» STATED TASK
Reproduce the passage of the post on pivoting a longitudinal dataset, starting at "The other code" and ending at "summary(InPreg_transformed)".

» READING PASSAGE
########
How to pivot longer a longitudinal dataset

I have a longitudinal dataset which I created by merging different datasets using the personal identifier column.The dataset columns are in the order personal identifier, a_sex, a_countryofbirth, a_health, a_educationstatus, b_sex, b_countryofbirth, b_health, b_educationstatus, c_sex, c_countryofbirth, c_health, c_educationstatus etc all the way to l. All variables starting with a_ represented the first wave, variables starting with b represented the second wave and so on-

I am trying to create a new variable called Wave using Pivot longer so that my table looks like: -

Table: InPreg_transformed

 - Person ID    Wave  Sex CountryofBirth Health

I used this code among others but it did work.

InPreg_transformed<- InPregDF %>%

  pivot_longer(cols = contains("_"),

               names_to = c("_value", "Wave"),

               names_pattern = "(_+)"

The other code I used: -

InPreg_transformed<- InPreg %>%

          pivot_longer(cols = contains("."), names_to = c(".value", 
          "Wave"), names_pattern = "(.+).(.+)")

 summary(InPreg_transformed)
########
» MATERIAL
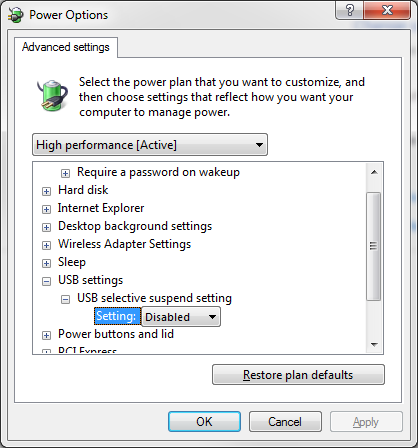Expand Power buttons and lid node

click(46, 335)
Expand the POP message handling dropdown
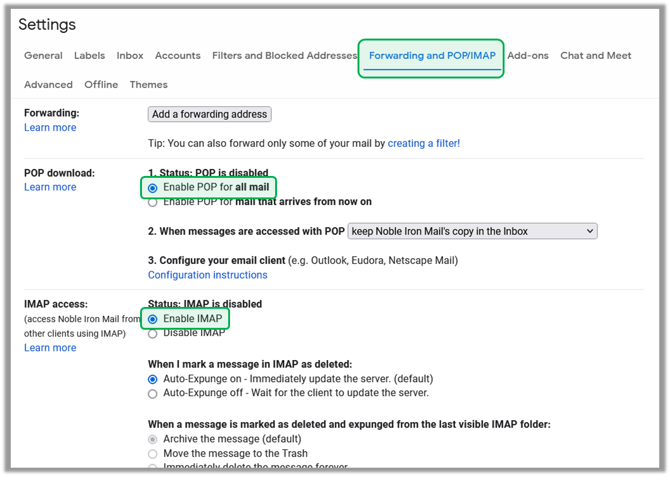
########
» EXERCISE RESPONSE
The other code I used: -

InPreg_transformed<- InPreg %>%

          pivot_longer(cols = contains("."), names_to = c(".value", 
          "Wave"), names_pattern = "(.+).(.+)")

 summary(InPreg_transformed)